I shut out good too, though. Just as the Universe extends its warm loving arms. I don’t know how to accept it because I’m always waiting for the backstab.

It’s legacy.

And I know it’s time I start a new one, for the sake of my future children. It’s what I continue to strive for. Backstab is no legacy to pass on.

But please hold me in the light, because some days it feels like too much for me to find on my own. Just know that I am trying.


 

An update to how I’m working through things with my dad now – It’s Complicated

Hamster-wheeling and Enlightenment.

My post last night was a little too dramatic for my taste. See, I’m on a hamster-wheel about my finances and it’s taking quite a bit to step off. After writing that post, I texted my best friend about 20 times (Carly is a saint, ya’ll) and she coaxed me down. She’s quite good at that. After 19 years of knowing each other it’s kind of our way. We talk each other down from emotional cliffhanging on a regular basis.

When I was able to calm down and look at my emotions more mindfully, I was aware of what was underlying the whole thing. Sure, I’m terrified. By which I mean I’m scared shitless. However, I’m not really terrified about money. I’m terrified that I am in charge of making sure I’m okay, of planning my life out so that I’m well-taken care of. Something in me says that if I make one little misstep, the whole house of cards will fall apart.

My therapist would agree. Last time I saw him he said that it’s all just a house of cards anyway, isn’t it? I’m still getting used to the idea that nothing is permanent or guaranteed. I’m sure being a trauma survivor doesn’t really help that. At the very end of my fear is this idea of what happens when the house falls. In my head, I see myself going crazy. Losing my mind. Also, that seems logical to me considering the vast history of mental illness on both sides of my family. My dad’s side looks especially terrifying, what with its multiple instances of delusions. My grandma, my grandpa, my uncle, and my dad ALL have suffered/continue to suffer in various degrees from delusions. (Delusion = one of the three roots of suffering according to Buddhism)

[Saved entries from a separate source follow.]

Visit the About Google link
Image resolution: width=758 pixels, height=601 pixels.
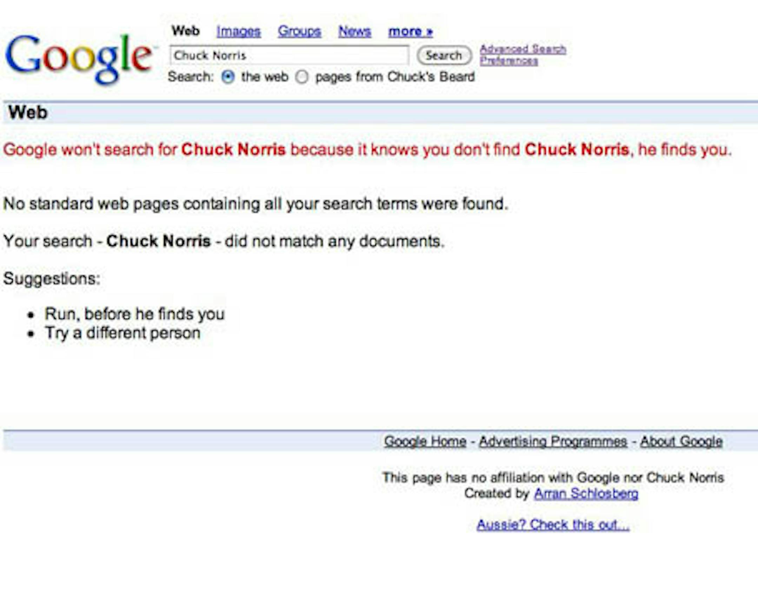point(681,441)
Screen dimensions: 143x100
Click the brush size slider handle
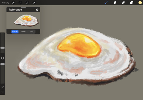click(x=3, y=47)
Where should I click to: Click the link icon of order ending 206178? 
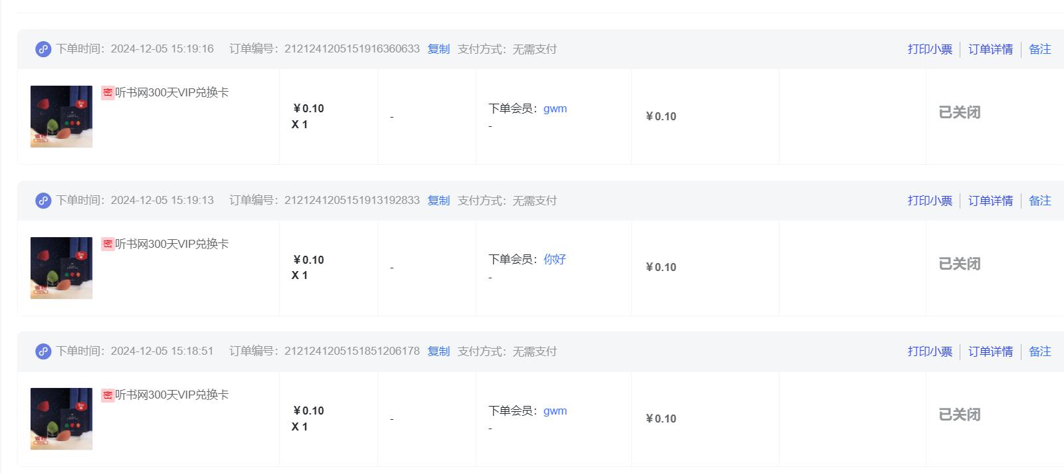pos(43,351)

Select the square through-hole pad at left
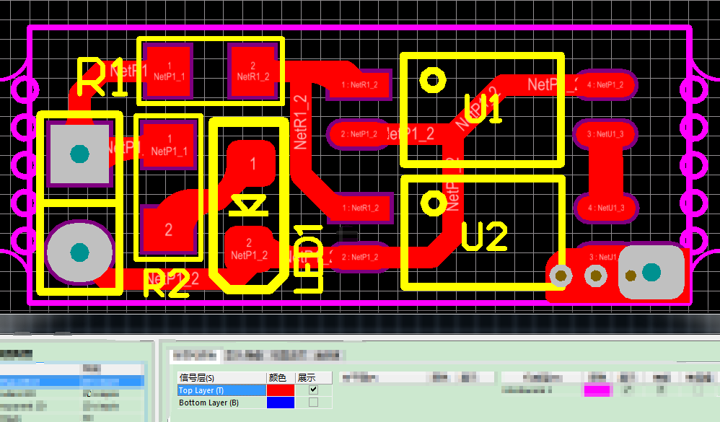click(x=79, y=154)
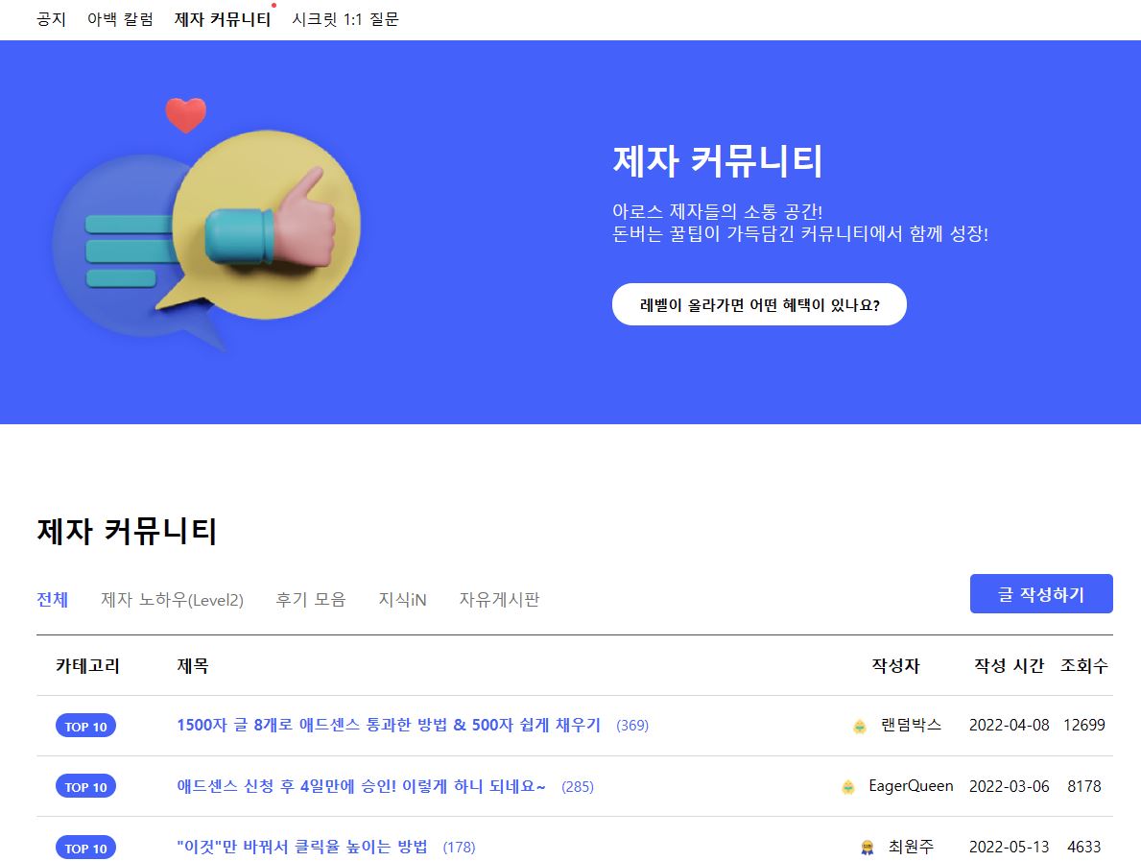Click the 글 작성하기 button
Image resolution: width=1141 pixels, height=861 pixels.
[x=1040, y=593]
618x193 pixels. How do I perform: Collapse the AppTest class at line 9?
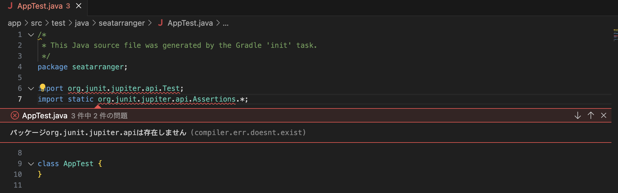coord(31,164)
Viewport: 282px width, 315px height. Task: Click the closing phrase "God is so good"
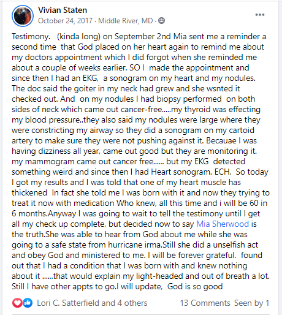click(x=195, y=286)
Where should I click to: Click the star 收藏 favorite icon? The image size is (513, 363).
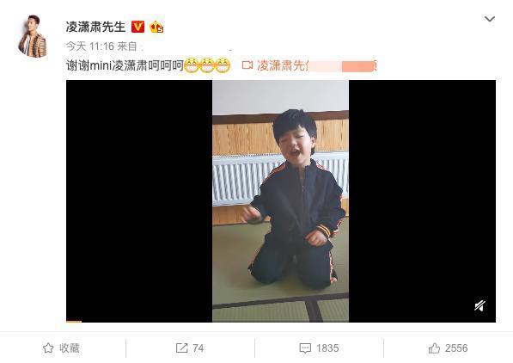[x=48, y=348]
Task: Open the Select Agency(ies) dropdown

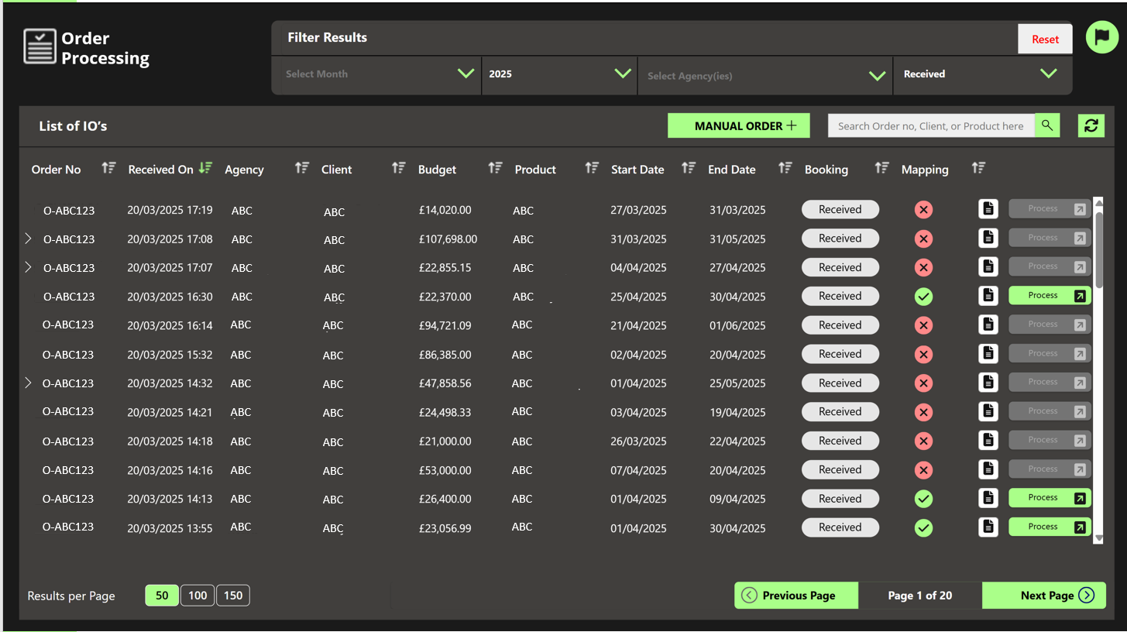Action: pyautogui.click(x=765, y=76)
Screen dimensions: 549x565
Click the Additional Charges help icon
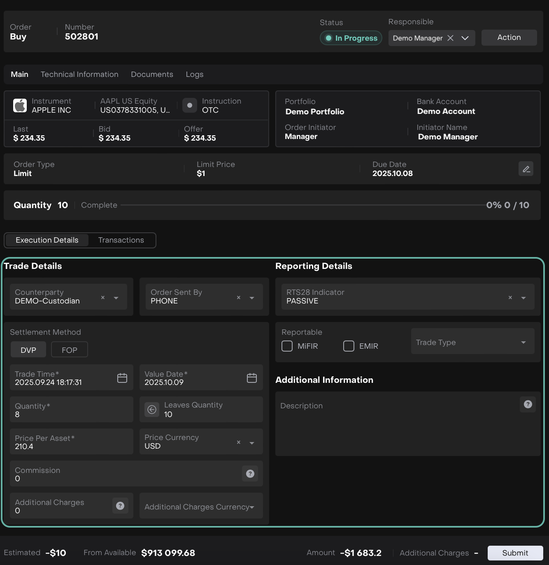pyautogui.click(x=120, y=506)
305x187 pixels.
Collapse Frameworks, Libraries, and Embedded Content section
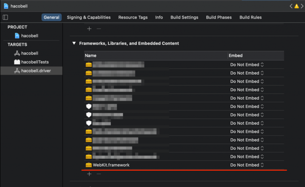[74, 43]
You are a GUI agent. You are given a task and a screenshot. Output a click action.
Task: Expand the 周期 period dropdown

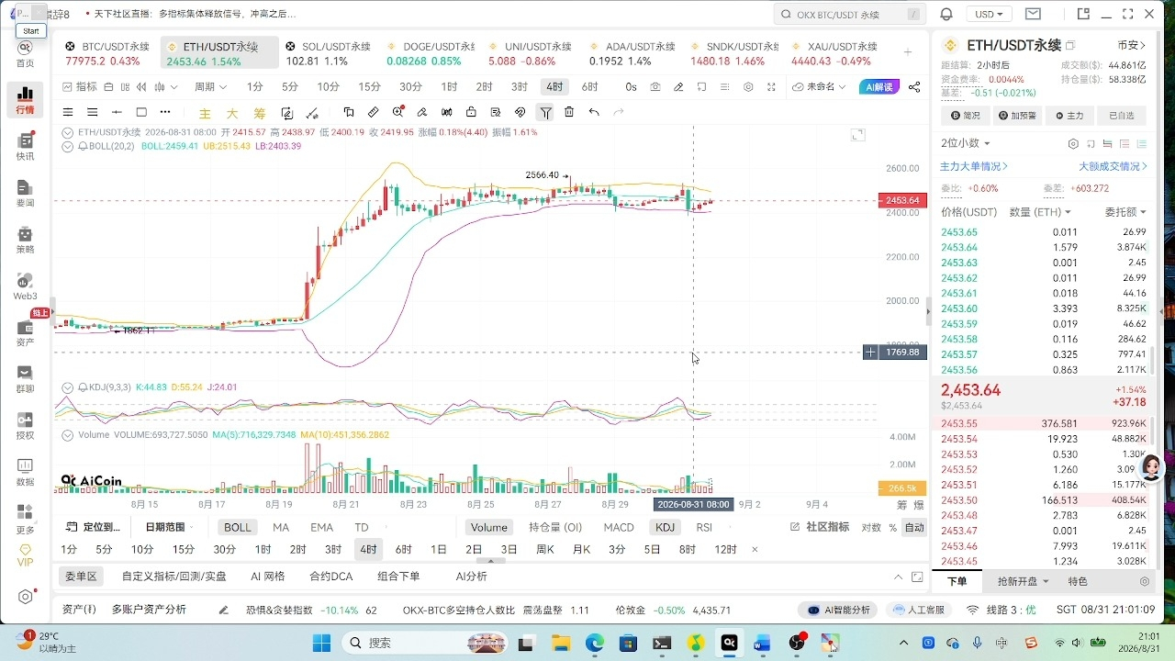[x=210, y=86]

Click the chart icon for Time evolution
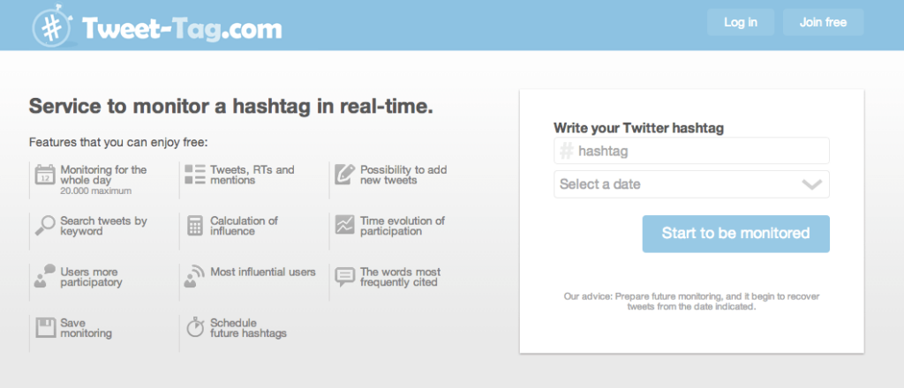coord(345,225)
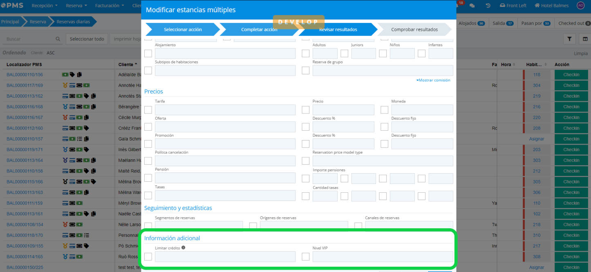This screenshot has height=272, width=591.
Task: Click the Política cancelación input field
Action: [x=225, y=161]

I looked at myself last night and I saw delusion, expectation, clinging, suffering. I see in myself the same things I see in my dad. Talk about terrifying. I want to run screaming from all the zombies that invade my brain at that thought. Except that I did have the presence of mind to finally return to my sangha last night, and what the dharma talk covered is still with me.

We talked about the 6 paramitas. One of the 6 paramitas of Buddhism is “generosity.” The idea of generosity includes the intention of being generous with my compassion. I see in myself the suffering I also see in others, so therefore can have compassion.

Psh. Who wants to have compassion? I don’t. Are you kidding? THEY are the bad ones! THEY are the wrong ones! Have compassion for THEM?

But then I can’t help it. It just comes. I see back through my ancestry and it’s so obvious. We all struggle against impermanence. We have used delusion to avoid the idea that it’s all falling apart, anyway. I finally can understand why my dad became so afraid and invented the whole delusion of “the Money.” The money was really just a keyword for being rescued from the fear of everything disintegrating.

I carry that exact same fear within myself. The very same one. Terrified that everything’s going to fall apart, I manage and manage and manage.

Which brings me to the third paramita – forbearance. That is to say, acceptance of life. Patience with life’s impermanence. The awareness that “this too shall pass.” It’s staring into the great wide yawning hole inside myself, and falling in.

Do you know what happens when stardust falls into a black hole?

It is enlightened. It transitions to another realm. Scientists are just now lending validity to this idea, but I’ve been fascinated by it for years. I started a fictional story of a girl that passes through a black hole to another dimension. What I was writing was what I needed to say to myself. Fall in.

Paramita. Crossing over to the other shore.

I see it now. May I transition to the other dimension, where the hamster wheel doesn’t exist.